GIVEN INSTRUCTION:
Reproduce the listing below, from the line containing "Given: Click the big red 70% figure" through the line containing "point(832,208)", both included, keeping every character unchanged. Leave the pictures out of your answer.

LISTED ENTRIES:
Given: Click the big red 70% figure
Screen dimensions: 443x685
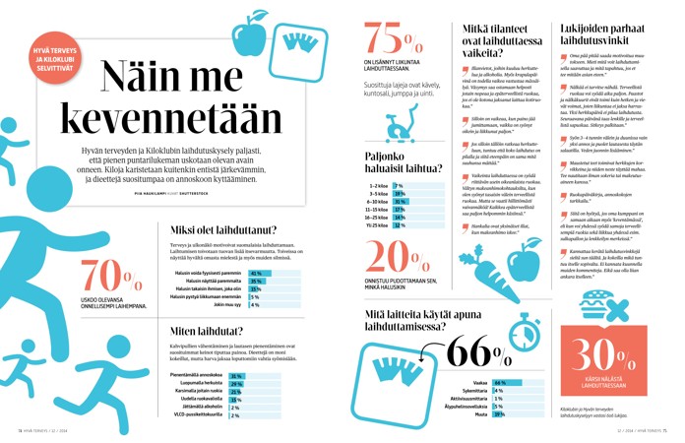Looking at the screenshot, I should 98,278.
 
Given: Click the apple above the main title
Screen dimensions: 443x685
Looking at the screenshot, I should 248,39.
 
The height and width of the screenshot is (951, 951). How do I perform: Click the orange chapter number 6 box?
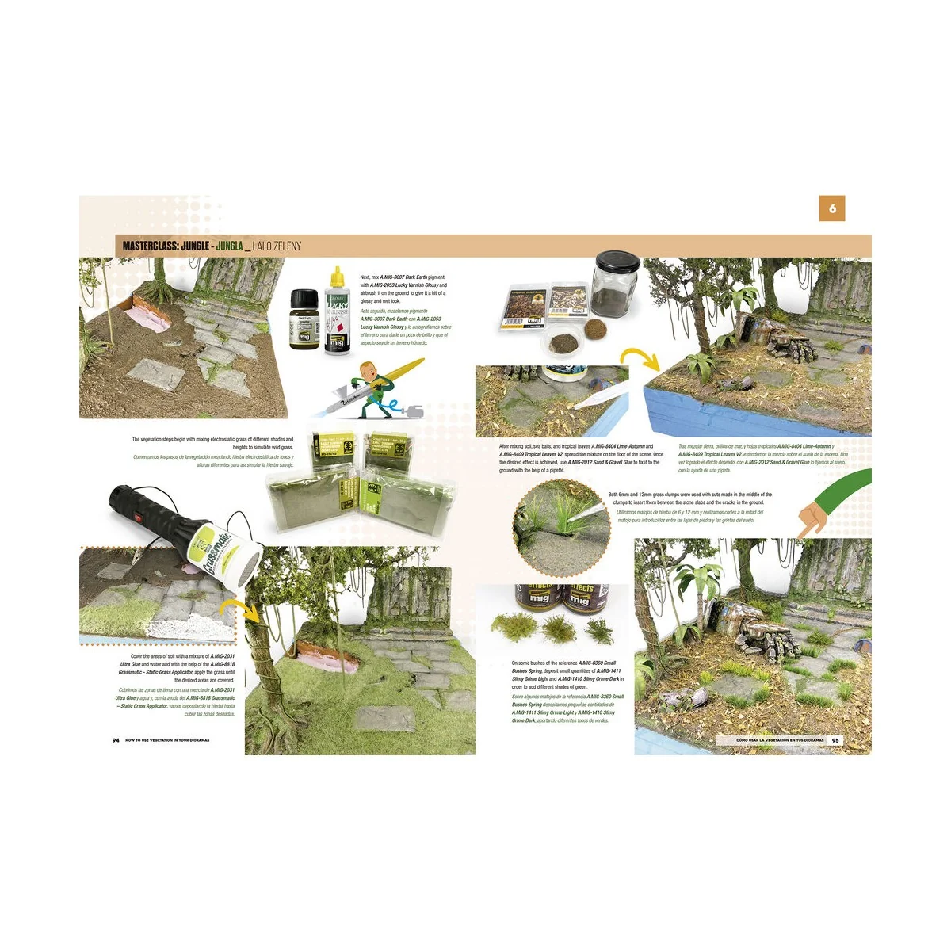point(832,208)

--

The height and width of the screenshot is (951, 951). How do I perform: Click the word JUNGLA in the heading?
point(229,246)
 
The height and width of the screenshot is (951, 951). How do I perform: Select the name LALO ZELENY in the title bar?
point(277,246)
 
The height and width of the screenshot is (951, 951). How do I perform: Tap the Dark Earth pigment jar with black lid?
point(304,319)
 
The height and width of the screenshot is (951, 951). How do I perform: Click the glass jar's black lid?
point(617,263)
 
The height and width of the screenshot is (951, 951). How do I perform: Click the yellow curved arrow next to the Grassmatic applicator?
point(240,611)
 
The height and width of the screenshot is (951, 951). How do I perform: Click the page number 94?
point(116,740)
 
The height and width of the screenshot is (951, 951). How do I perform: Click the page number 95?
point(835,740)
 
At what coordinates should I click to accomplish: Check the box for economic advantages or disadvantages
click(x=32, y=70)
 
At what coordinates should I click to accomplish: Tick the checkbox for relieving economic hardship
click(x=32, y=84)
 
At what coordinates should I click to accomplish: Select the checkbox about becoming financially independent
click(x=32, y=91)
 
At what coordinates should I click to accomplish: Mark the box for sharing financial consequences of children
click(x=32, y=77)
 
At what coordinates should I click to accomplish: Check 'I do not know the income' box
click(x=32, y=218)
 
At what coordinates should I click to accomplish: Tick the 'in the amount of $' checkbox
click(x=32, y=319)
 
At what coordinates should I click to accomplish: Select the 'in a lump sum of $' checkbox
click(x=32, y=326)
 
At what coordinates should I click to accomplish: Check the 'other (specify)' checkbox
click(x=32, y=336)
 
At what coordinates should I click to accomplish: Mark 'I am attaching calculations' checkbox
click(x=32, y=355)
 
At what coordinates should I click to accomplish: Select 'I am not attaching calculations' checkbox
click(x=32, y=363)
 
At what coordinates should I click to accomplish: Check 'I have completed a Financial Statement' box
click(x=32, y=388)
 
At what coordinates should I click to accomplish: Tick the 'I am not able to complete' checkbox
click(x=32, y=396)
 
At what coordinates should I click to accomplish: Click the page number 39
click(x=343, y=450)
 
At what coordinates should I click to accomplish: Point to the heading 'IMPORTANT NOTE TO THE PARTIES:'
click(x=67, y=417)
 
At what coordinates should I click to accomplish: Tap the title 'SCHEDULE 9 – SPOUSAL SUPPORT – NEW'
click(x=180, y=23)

--

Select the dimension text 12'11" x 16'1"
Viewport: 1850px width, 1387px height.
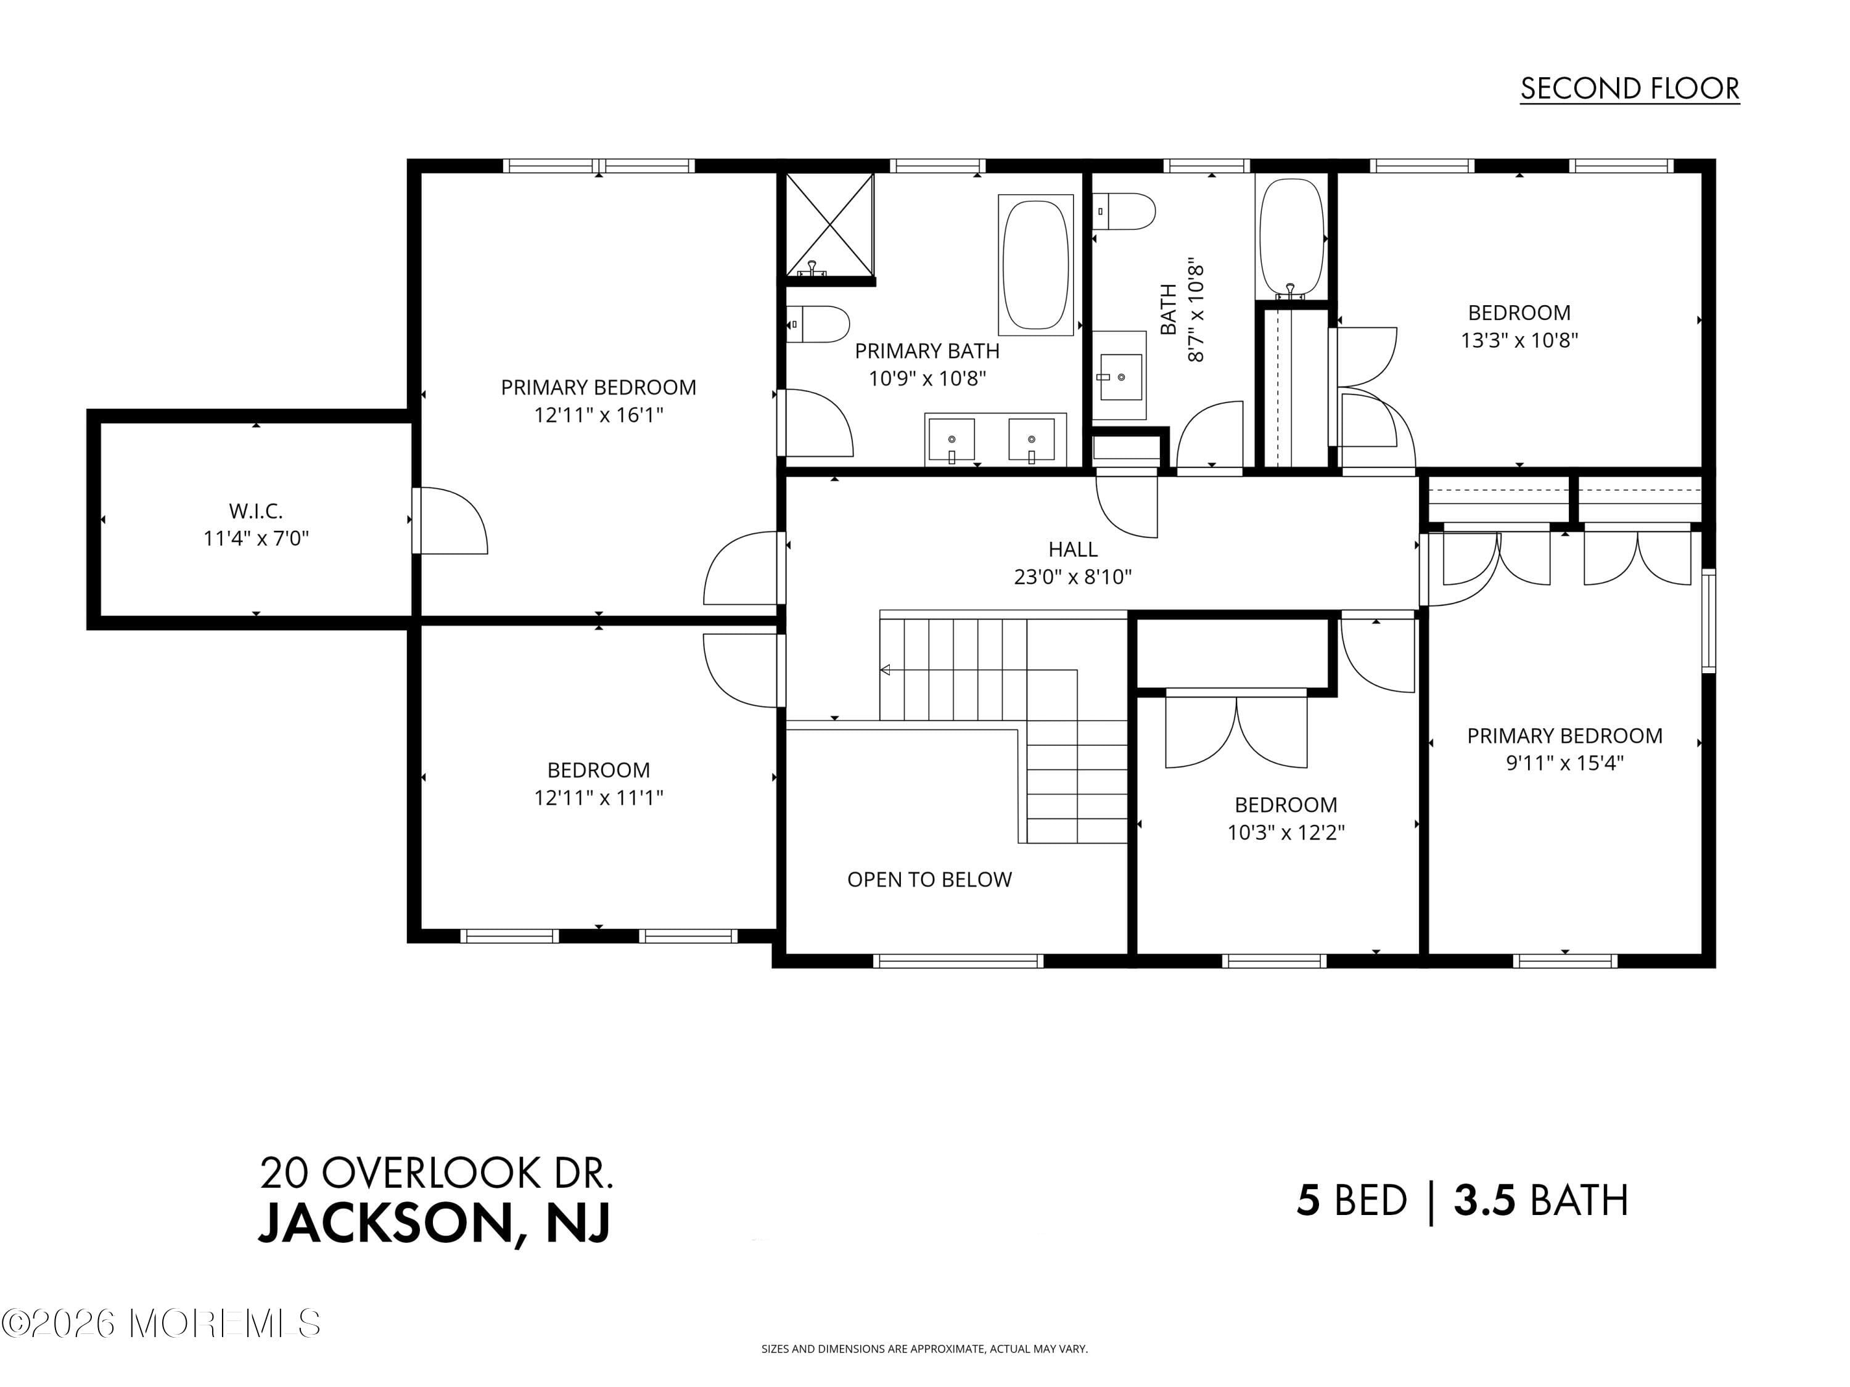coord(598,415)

RESPONSE TO THIS EXERCISE:
Given: Click the big red 70% figure
Screen dimensions: 443x685
Looking at the screenshot, I should 98,278.
 
Given: Click the apple above the main title
Screen dimensions: 443x685
Looking at the screenshot, I should 248,39.
 
The height and width of the screenshot is (951, 951). How do I perform: Click the orange chapter number 6 box?
point(832,208)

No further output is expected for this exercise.